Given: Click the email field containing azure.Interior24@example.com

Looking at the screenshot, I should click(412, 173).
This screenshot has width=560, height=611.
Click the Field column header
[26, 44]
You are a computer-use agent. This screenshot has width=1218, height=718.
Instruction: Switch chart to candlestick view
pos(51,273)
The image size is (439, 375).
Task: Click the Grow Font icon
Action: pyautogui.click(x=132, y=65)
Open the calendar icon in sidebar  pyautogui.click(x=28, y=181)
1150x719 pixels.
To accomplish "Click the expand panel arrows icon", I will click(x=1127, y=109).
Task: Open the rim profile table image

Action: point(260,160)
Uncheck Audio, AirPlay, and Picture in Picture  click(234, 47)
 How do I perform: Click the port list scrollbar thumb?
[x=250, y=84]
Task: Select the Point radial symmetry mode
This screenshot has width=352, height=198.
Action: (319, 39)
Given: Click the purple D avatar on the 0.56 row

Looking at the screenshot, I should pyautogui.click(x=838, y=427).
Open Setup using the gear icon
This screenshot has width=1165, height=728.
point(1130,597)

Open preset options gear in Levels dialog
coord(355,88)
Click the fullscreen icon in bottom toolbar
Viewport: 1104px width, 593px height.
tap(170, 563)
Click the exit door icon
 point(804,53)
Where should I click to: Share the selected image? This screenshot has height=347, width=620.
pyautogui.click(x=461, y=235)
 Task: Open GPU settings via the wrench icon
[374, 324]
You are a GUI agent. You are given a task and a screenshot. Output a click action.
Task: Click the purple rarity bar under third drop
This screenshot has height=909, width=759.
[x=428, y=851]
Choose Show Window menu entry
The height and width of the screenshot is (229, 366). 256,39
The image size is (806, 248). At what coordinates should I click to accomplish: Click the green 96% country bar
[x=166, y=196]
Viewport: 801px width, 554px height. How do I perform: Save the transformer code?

** WORK INSTRUCTION **
Output the records above in full, with nothing altered.

** RESULT OF THIS TASK **
Given: Click the email field containing azure.Interior24@example.com

Looking at the screenshot, I should click(412, 173).
This screenshot has width=560, height=611.
Click the Field column header
[26, 44]
You are a computer-use agent. This screenshot has width=1218, height=718.
Instruction: Switch chart to candlestick view
pos(51,273)
The image size is (439, 375).
Task: Click the Grow Font icon
Action: pyautogui.click(x=132, y=65)
Open the calendar icon in sidebar  pyautogui.click(x=28, y=181)
1150x719 pixels.
To accomplish "Click the expand panel arrows icon", I will click(x=1127, y=109).
Task: Open the rim profile table image

Action: point(260,160)
Uncheck Audio, AirPlay, and Picture in Picture  click(234, 47)
 How do I perform: Click the port list scrollbar thumb?
[x=250, y=84]
Task: Select the Point radial symmetry mode
This screenshot has width=352, height=198.
Action: (319, 39)
Given: Click the purple D avatar on the 0.56 row

Looking at the screenshot, I should pyautogui.click(x=838, y=427).
Open Setup using the gear icon
This screenshot has width=1165, height=728.
point(1130,597)

Open preset options gear in Levels dialog
coord(355,88)
Click the fullscreen icon in bottom toolbar
Viewport: 1104px width, 593px height.
tap(170, 563)
Click the exit door icon
 point(804,53)
Where should I click to: Share the selected image? This screenshot has height=347, width=620.
pyautogui.click(x=461, y=235)
 Task: Open GPU settings via the wrench icon
[374, 324]
You are a GUI agent. You are given a task and a screenshot. Output a click action.
Task: Click the purple rarity bar under third drop
This screenshot has height=909, width=759.
[x=428, y=851]
Choose Show Window menu entry
The height and width of the screenshot is (229, 366). 256,39
The image size is (806, 248). At what coordinates should I click to accomplish: Click the green 96% country bar
[x=166, y=196]
Viewport: 801px width, 554px height. How do I perform: Save the transformer code?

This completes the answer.